--- PASSAGE PROVIDED ---
- - - -

Date: Aug 1, 2016 4:07AM


The lack of standards and advice on best practice with how symbols are being styled/marked up is definitely an issue at the moment. While stand-alone equations maybe marked up using mathml (or similar) I have come across numerous examples where they are unintelligible to screen-reader/TTS users.

Below is a description of the experience of using NVDA with a paragraph from a scientific paper that I used to demonstrate the issue. This contains 3 equations within the text each marked up differently:

Equ 1: html - NVDA attempts to read this phonetically and it is not possible to perceive the contents correctly
Equ 2: mathml - NVDA first reads it phonetically then reads correctly using the mathml
Equ 3: image of equation with n alt-tag "View the MathML source" followed by a hidden container containing the MathML of the equation. NVDA reads the alt-tag followed by the equation read correctly using the mathml

In addition that paragraph contains <em>C<sub>j</sub> &nbsp;</em> which should be read as C subscript j but is reads as C j and <em>topN</em>&nbsp;⩽&nbsp;<em>N</em> which is read as top N N missing out the "less than or equal to" (screen readers seem to only read the few most common html entities).

- - - -

--- LISTED RECORDS ---

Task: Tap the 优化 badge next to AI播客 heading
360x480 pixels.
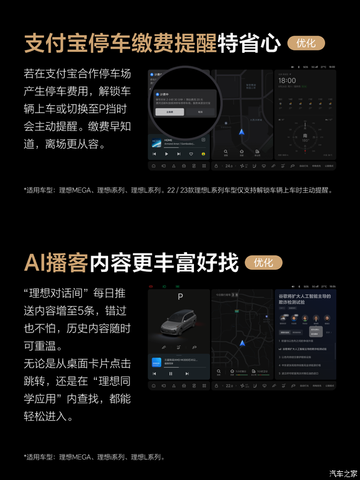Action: pos(263,263)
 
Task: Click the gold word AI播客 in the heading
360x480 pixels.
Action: pos(55,263)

- - - -

--- EXERCISE DESCRIPTION ---
Could you set down, word for word, the post on how screen readers handle equation markup between "Equ 1: html" and "common html entities).", inclusive? The data has no role in this.

--- SOLVED PROBLEM ---
Equ 1: html - NVDA attempts to read this phonetically and it is not possible to perceive the contents correctly
Equ 2: mathml - NVDA first reads it phonetically then reads correctly using the mathml
Equ 3: image of equation with n alt-tag "View the MathML source" followed by a hidden container containing the MathML of the equation. NVDA reads the alt-tag followed by the equation read correctly using the mathml

In addition that paragraph contains <em>C<sub>j</sub> &nbsp;</em> which should be read as C subscript j but is reads as C j and <em>topN</em>&nbsp;⩽&nbsp;<em>N</em> which is read as top N N missing out the "less than or equal to" (screen readers seem to only read the few most common html entities).